- [Task details]
Beginning with the line containing "has height=401, width=486." and ending with the last line of the entries below, copy each line exactly and nothing else.

- [Exercise materials]
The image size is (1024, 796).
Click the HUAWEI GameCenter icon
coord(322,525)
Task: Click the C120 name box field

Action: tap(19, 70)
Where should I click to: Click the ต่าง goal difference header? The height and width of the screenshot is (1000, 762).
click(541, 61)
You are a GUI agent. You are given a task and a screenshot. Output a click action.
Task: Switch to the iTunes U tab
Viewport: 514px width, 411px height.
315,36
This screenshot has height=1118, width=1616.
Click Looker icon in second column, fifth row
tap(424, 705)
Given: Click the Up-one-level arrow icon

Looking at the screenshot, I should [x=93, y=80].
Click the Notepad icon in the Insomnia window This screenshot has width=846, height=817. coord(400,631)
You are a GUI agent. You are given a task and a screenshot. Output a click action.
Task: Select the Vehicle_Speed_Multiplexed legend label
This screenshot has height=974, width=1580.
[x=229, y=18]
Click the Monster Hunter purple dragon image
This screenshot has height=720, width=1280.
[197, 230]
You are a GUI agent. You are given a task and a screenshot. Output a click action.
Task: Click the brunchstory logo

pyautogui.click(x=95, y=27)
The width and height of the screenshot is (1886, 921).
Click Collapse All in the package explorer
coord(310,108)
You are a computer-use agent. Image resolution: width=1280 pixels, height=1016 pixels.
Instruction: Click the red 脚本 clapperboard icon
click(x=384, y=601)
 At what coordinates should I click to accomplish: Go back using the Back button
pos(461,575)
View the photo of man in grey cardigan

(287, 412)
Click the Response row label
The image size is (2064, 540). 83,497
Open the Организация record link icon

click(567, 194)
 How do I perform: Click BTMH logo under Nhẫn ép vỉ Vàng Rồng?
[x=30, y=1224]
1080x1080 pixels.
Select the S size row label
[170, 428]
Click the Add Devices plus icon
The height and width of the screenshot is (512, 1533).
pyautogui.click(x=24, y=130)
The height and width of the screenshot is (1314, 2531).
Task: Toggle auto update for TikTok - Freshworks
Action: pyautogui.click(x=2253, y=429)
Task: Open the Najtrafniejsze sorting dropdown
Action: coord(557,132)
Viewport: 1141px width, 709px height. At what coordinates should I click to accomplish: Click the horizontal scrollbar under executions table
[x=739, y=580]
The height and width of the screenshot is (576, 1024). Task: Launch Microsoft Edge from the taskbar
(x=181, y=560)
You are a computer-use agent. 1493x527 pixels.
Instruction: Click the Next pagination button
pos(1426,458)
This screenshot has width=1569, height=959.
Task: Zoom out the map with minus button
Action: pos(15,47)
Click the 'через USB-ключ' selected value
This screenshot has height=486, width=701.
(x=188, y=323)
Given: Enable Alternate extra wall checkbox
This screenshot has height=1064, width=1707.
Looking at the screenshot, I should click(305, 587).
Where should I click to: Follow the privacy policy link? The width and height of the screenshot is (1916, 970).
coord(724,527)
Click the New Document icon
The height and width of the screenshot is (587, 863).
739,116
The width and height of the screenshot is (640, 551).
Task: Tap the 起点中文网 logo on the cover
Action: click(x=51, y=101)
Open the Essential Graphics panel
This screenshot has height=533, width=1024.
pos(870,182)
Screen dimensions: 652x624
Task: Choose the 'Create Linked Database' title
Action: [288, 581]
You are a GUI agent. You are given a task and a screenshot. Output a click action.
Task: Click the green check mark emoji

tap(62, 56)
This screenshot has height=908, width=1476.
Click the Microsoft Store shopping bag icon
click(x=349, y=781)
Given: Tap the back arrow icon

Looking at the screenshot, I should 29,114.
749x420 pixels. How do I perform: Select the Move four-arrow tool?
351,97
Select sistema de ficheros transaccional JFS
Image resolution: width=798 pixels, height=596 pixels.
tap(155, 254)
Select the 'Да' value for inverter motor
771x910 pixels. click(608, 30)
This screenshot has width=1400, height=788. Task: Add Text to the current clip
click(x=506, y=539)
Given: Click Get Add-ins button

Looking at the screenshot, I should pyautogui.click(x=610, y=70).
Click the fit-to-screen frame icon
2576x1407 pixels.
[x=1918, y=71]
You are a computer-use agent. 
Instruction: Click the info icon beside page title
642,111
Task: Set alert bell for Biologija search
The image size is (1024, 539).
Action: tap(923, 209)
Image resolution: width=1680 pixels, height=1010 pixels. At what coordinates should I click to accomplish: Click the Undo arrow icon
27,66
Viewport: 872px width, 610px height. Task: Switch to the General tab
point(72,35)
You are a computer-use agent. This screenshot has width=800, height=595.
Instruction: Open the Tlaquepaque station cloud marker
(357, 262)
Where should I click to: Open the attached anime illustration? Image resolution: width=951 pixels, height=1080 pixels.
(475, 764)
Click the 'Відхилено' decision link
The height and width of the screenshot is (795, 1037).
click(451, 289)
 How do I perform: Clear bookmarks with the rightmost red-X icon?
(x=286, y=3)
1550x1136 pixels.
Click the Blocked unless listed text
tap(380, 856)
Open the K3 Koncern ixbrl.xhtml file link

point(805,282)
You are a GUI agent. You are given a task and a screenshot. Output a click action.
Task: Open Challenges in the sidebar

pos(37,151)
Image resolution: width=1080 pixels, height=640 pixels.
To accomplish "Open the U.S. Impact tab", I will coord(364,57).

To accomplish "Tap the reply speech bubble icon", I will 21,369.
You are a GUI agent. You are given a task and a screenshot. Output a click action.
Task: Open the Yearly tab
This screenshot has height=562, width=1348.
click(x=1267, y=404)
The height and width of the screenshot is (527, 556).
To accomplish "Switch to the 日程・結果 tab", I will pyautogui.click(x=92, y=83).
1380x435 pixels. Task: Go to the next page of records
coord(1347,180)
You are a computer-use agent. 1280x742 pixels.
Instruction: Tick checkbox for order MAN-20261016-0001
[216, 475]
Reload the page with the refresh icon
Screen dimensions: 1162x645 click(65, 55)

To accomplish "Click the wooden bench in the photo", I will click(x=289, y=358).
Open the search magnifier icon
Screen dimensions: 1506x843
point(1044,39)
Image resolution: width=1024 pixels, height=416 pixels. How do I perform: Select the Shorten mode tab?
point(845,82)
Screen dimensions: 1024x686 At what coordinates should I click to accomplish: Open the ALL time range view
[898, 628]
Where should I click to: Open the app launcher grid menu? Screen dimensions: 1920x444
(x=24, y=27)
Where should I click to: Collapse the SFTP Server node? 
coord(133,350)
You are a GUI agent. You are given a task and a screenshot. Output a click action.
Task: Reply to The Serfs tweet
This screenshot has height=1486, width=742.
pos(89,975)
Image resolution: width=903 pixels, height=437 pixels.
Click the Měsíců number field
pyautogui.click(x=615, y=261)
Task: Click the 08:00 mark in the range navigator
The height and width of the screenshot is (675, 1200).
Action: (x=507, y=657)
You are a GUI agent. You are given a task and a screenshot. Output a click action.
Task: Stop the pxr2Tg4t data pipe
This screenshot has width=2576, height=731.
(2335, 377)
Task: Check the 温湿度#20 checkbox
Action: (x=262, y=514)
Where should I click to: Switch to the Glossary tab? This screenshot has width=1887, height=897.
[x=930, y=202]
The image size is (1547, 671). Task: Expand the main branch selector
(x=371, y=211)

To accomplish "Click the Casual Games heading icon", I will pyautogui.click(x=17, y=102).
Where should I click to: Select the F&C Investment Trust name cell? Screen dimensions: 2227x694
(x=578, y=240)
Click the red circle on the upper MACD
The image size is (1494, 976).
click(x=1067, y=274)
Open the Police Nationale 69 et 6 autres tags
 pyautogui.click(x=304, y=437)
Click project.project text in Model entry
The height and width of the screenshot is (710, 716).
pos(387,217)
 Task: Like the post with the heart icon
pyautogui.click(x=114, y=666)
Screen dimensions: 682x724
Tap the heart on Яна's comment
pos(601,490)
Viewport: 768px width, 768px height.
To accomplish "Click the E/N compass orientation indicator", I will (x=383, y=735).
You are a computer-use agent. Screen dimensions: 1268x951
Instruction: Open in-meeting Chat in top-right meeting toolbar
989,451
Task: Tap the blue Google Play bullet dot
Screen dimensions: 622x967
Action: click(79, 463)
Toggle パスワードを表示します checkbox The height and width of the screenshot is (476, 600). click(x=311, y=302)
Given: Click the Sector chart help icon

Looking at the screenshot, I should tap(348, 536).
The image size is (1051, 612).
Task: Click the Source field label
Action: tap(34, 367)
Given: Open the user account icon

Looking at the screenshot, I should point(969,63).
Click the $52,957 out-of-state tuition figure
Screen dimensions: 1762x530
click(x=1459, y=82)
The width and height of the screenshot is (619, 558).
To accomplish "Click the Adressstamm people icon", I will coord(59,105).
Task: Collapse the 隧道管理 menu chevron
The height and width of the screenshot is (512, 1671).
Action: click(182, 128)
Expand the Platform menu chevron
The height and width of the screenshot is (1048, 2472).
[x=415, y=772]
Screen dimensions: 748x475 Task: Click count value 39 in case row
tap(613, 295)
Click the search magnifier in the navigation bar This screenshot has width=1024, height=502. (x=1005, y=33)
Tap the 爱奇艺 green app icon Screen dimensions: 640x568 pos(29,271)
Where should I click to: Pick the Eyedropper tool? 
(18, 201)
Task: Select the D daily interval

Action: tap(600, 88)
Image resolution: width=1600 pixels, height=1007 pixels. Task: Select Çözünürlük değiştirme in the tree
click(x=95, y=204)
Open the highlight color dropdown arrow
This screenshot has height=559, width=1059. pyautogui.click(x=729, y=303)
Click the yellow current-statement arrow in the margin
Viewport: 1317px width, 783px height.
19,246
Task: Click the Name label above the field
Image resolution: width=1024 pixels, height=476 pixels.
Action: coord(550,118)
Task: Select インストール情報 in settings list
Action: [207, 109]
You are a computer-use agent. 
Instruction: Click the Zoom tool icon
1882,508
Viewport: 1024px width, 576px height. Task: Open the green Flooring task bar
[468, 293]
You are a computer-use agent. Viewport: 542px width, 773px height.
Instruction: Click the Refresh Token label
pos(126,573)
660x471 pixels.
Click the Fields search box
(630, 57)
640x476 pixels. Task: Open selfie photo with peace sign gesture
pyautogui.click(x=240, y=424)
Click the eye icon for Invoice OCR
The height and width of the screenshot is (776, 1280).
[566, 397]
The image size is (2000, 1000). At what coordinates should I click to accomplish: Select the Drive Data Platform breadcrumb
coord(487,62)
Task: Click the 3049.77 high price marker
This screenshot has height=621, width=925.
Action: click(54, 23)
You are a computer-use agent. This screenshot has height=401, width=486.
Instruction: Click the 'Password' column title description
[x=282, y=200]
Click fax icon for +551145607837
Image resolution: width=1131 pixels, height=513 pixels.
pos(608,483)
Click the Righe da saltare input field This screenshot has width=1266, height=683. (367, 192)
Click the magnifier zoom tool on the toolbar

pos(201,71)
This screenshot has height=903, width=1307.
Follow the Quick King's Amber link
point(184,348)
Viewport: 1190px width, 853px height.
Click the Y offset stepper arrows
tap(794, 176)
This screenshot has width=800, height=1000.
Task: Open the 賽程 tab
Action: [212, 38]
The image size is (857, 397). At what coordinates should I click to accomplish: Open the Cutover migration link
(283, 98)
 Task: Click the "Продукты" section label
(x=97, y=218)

- [Solved exercise]
You are a computer-use agent. This screenshot has height=401, width=486.
Instruction: Click the 'Password' column title description
[x=282, y=200]
Click fax icon for +551145607837
Image resolution: width=1131 pixels, height=513 pixels.
pos(608,483)
Click the Righe da saltare input field This screenshot has width=1266, height=683. (367, 192)
Click the magnifier zoom tool on the toolbar

pos(201,71)
This screenshot has height=903, width=1307.
Follow the Quick King's Amber link
point(184,348)
Viewport: 1190px width, 853px height.
Click the Y offset stepper arrows
tap(794, 176)
This screenshot has width=800, height=1000.
Task: Open the 賽程 tab
Action: [212, 38]
The image size is (857, 397). At what coordinates should I click to accomplish: Open the Cutover migration link
(283, 98)
 Task: Click the "Продукты" section label
(x=97, y=218)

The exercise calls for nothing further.